• [Page and screen pointing data]
# # #

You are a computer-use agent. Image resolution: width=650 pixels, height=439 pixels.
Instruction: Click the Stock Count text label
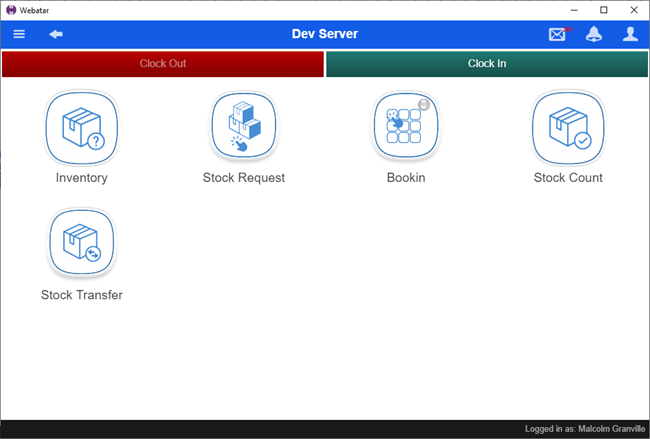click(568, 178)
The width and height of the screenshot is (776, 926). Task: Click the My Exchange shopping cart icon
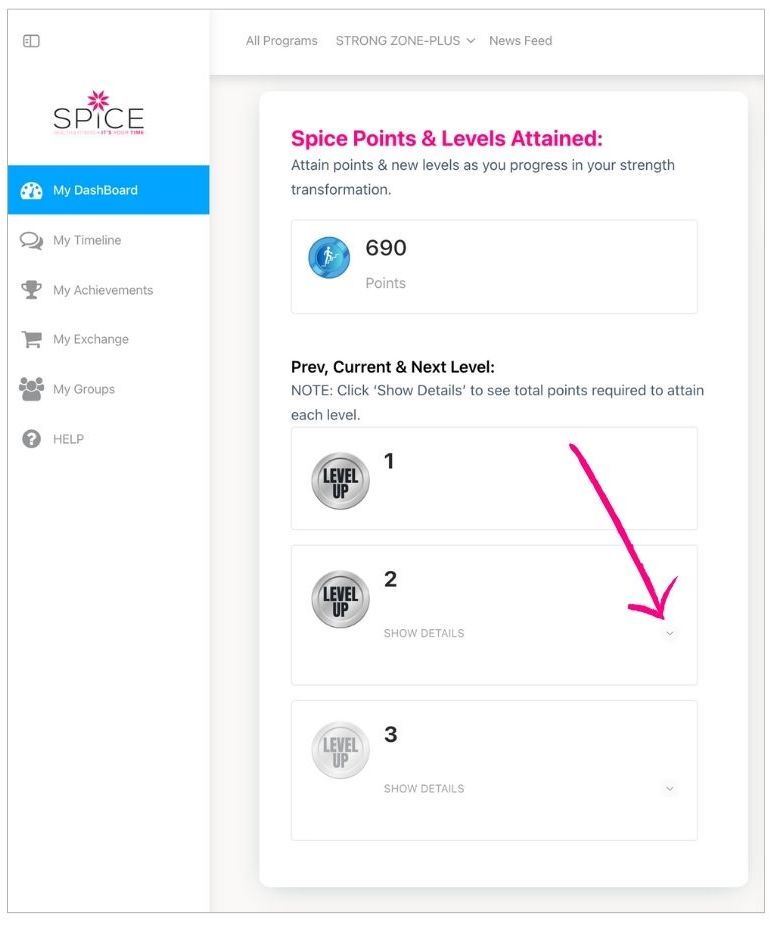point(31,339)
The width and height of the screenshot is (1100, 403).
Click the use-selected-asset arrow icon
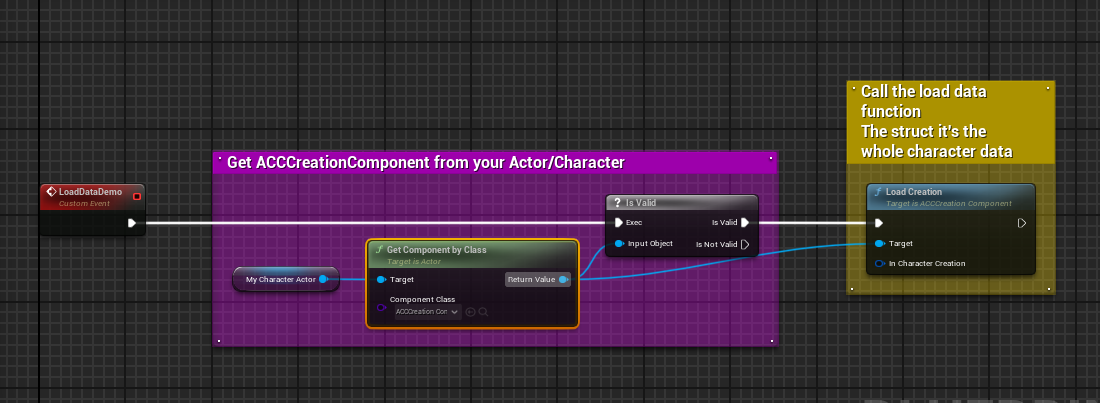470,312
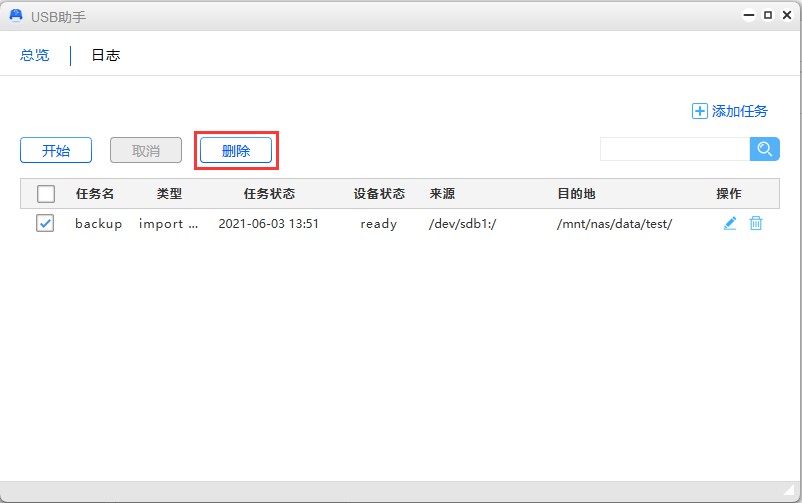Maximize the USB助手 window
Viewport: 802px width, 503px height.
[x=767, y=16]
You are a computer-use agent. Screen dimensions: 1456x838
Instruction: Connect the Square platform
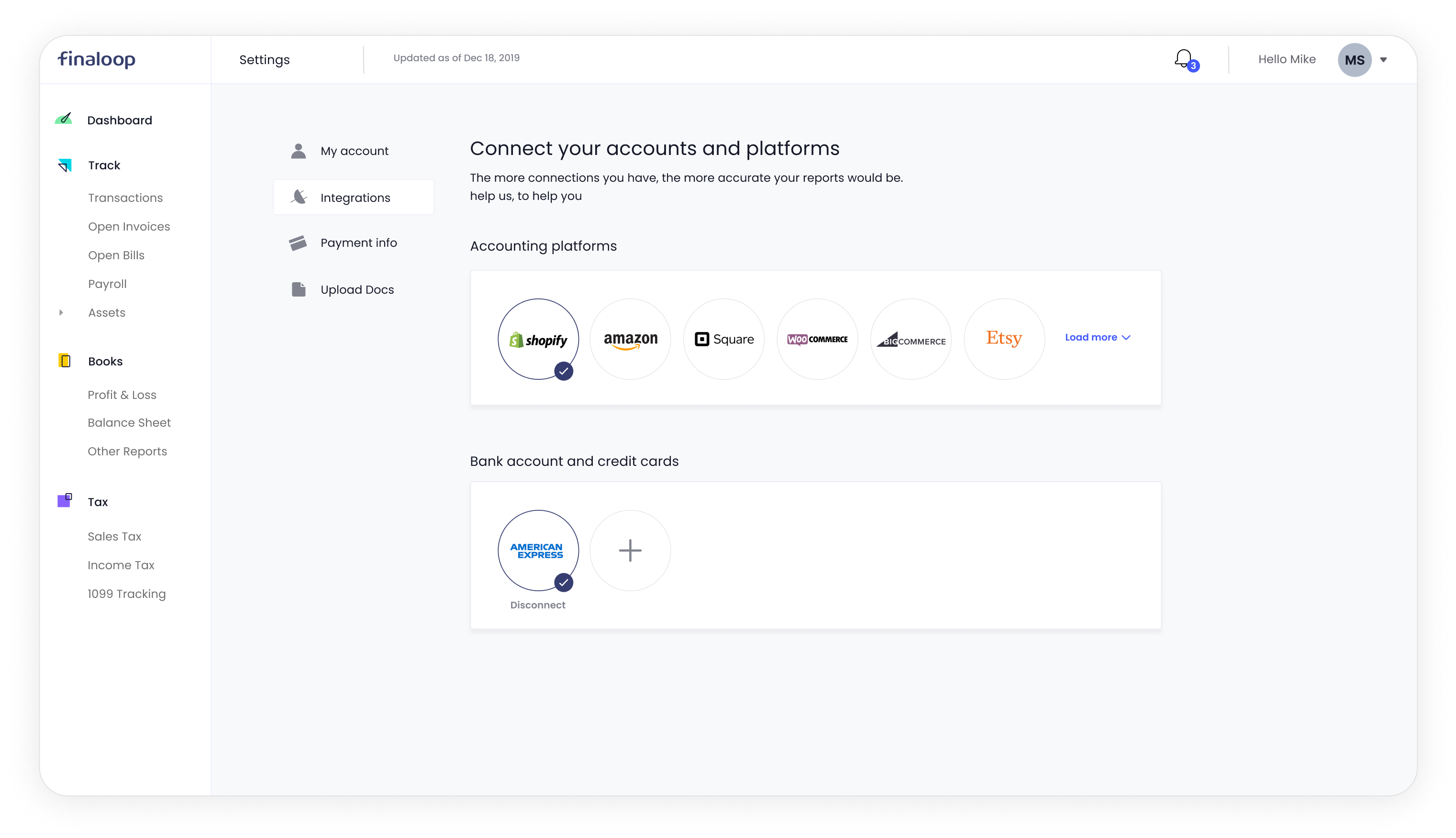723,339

# # #

• [Goal] Reproduce all of the material above line for line, leaving out the pictures.

• [Task result]
You are a computer-use agent. Image resolution: width=650 pixels, height=439 pixels.
Instruction: Click the Stock Count text label
click(568, 178)
The width and height of the screenshot is (776, 926). Task: Click the My Exchange shopping cart icon
point(31,339)
The width and height of the screenshot is (1100, 403).
Click the use-selected-asset arrow icon
470,312
Maximize the USB助手 window
Viewport: 802px width, 503px height.
[x=767, y=16]
You are a computer-use agent. Screen dimensions: 1456x838
Instruction: Connect the Square platform
723,339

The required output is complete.